After it was over, Gault walked home with her. That rare day had been succeeded by a still rarer night. Low in the southerly sky hung a great round moon. Measured by the standards of southerly latitudes, the moon behaves very eccentrically up there. After describing a short arc across the southern sky, she would go down in an hour or so not far from where she had risen. In the meantime she held the world in a breathless spell of beauty. In that magical light the rude buildings of the Post created a picture of old romance. There was a silvery bloom upon the grass; and the velvety black shadows suggested unutterable meanings that caught at the heart. The shadow of Gault’s house reached almost to Loseis’ door.
They paused there; and Loseis looked around her with a tight breast. (Is he somewhere under this moon thinking of me?) “This is the night of the whole year!” she said.
“Well, we are free, white, and twenty-one,” said Gault. “Why go to bed? . . . The best place to see moonlight is on the river. Come out in a canoe with me for an hour.”
Loseis’ intuition warned her not to go—but one does not always listen to one’s intuitions. She was tempted. He can’t do any more than talk, she thought; I guess I can stand it. I shall be looking at the moonlight, and thinking of the other one. “Very well,” she said.
“Go in and get a coat,” he said. “I’ll come back for you in two minutes.”
He hastened back to his own kitchen. One of his Crees was sent down to the creek mouth to find a canoe. Of the others, one played a banjo and all could sing the old-fashioned songs that are still current in the far North. These were stationed on a bench outside the kitchen door with orders to sing, not loud. After all there was something magnificent about Gault. In his dark way he had imagination. But he was fifty-three years old!

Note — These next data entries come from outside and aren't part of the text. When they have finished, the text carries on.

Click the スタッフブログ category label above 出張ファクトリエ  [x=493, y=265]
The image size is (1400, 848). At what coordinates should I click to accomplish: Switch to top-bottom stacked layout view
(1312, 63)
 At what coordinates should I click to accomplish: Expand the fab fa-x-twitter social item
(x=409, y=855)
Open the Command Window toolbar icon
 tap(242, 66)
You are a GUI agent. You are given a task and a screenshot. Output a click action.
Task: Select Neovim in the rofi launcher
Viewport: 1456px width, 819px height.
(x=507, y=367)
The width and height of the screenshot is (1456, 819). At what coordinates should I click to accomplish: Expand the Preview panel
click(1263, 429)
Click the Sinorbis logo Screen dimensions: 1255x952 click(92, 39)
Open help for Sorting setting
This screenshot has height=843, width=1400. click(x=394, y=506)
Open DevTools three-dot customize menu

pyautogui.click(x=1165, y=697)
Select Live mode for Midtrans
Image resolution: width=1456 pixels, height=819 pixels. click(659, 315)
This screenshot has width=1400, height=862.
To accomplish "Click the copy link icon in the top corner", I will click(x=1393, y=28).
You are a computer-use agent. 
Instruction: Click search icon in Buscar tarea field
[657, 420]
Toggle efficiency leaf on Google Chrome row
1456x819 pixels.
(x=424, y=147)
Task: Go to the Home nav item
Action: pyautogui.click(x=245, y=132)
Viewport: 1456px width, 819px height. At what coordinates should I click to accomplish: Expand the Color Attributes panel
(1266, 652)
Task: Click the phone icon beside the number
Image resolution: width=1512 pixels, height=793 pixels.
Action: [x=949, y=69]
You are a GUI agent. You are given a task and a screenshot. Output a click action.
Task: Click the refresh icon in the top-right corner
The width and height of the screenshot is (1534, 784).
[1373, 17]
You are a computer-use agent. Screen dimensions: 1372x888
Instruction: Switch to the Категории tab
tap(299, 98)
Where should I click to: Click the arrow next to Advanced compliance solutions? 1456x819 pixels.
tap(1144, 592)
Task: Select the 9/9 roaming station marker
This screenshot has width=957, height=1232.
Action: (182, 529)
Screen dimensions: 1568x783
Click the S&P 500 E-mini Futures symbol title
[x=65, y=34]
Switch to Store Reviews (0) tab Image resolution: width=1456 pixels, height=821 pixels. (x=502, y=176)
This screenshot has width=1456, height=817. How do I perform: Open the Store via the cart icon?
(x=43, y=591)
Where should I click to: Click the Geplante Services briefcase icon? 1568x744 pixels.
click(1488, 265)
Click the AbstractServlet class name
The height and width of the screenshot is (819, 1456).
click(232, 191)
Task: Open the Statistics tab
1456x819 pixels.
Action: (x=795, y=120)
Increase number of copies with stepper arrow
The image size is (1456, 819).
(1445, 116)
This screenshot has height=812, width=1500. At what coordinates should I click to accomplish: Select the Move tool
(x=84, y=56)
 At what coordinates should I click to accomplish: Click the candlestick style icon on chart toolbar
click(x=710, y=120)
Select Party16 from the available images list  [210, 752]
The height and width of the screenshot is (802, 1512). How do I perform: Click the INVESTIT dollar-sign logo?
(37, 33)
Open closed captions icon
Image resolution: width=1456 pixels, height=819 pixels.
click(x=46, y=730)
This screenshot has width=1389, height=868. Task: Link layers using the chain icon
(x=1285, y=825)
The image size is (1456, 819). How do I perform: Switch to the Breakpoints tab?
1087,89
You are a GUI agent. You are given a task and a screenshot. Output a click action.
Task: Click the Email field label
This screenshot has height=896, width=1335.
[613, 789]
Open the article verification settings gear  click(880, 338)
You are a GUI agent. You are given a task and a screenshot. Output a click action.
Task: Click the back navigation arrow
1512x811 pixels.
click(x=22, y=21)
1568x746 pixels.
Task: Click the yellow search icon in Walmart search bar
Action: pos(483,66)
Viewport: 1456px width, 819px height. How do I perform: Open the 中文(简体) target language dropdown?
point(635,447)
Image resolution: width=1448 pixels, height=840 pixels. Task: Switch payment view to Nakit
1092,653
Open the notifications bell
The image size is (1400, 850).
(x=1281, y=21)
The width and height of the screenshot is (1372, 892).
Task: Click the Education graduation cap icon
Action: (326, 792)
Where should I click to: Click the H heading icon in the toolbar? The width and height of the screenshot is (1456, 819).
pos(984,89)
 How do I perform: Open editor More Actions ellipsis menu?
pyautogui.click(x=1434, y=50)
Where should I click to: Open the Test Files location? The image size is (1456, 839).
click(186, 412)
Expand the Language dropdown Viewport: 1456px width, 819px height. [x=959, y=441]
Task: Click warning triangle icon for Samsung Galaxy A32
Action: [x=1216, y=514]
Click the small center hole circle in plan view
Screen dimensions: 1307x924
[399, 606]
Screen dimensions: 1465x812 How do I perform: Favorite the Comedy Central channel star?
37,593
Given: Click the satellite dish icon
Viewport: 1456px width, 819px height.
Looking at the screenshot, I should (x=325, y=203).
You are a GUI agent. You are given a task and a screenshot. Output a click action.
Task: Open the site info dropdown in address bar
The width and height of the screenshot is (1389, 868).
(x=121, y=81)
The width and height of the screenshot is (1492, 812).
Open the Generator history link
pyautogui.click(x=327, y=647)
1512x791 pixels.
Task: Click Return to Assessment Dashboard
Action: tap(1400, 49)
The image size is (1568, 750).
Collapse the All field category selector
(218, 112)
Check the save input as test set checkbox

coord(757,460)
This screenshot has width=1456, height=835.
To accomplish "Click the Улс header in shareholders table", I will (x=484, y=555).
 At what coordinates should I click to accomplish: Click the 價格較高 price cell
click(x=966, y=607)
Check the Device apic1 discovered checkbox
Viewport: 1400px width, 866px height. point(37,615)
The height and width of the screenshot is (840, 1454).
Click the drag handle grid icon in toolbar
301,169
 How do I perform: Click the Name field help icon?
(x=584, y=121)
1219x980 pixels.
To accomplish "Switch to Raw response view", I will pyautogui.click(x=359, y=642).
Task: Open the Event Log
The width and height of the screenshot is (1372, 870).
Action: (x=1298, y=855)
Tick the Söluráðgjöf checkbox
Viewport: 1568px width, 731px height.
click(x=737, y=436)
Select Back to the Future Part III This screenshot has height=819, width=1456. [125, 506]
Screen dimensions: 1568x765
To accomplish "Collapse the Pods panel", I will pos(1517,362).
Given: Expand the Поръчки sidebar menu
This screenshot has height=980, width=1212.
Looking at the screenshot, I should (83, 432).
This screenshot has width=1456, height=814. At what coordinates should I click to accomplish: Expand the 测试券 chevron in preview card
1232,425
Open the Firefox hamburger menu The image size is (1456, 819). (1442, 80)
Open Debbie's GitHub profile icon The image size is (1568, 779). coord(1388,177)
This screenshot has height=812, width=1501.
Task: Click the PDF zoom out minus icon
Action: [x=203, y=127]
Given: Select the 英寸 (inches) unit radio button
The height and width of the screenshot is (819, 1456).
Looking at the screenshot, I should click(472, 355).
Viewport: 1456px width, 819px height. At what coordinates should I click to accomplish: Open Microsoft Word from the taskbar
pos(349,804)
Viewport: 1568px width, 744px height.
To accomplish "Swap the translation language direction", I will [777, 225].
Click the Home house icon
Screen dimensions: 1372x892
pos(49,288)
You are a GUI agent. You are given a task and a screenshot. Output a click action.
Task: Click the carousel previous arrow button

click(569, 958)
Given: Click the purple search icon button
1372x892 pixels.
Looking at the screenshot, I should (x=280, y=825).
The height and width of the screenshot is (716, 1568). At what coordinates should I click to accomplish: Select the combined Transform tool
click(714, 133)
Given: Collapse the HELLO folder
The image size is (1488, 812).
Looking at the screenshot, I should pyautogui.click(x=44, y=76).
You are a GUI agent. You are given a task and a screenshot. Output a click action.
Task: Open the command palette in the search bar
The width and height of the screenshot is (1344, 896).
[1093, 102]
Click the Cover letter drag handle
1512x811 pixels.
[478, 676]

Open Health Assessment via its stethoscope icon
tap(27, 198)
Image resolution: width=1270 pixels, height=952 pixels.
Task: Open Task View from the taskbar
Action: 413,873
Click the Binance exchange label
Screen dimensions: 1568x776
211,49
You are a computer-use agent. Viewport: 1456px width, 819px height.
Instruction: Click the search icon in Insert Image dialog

When they got down to the water’s edge the Cree was holding the canoe for them to step into. By Gault’s orders he had chosen not one of the usual bark canoes of the Slavis which are little more than paper boats, but a dug-out of which there were several lying in the creek. These heavier and roomier craft are however, no more stable than the others. Loseis perceived that a nest of blankets and pillows had been arranged for her in the bottom.
“Oh, I like to paddle,” she said.
“Give me the pleasure of looking at you in the moonlight,” murmured Gault.
Again Loseis felt strong compunctions; but it seemed too ridiculous to back out then; especially with the Indian looking on. She got in; and Gault, taking his place in the stern, paddled out into the main stream.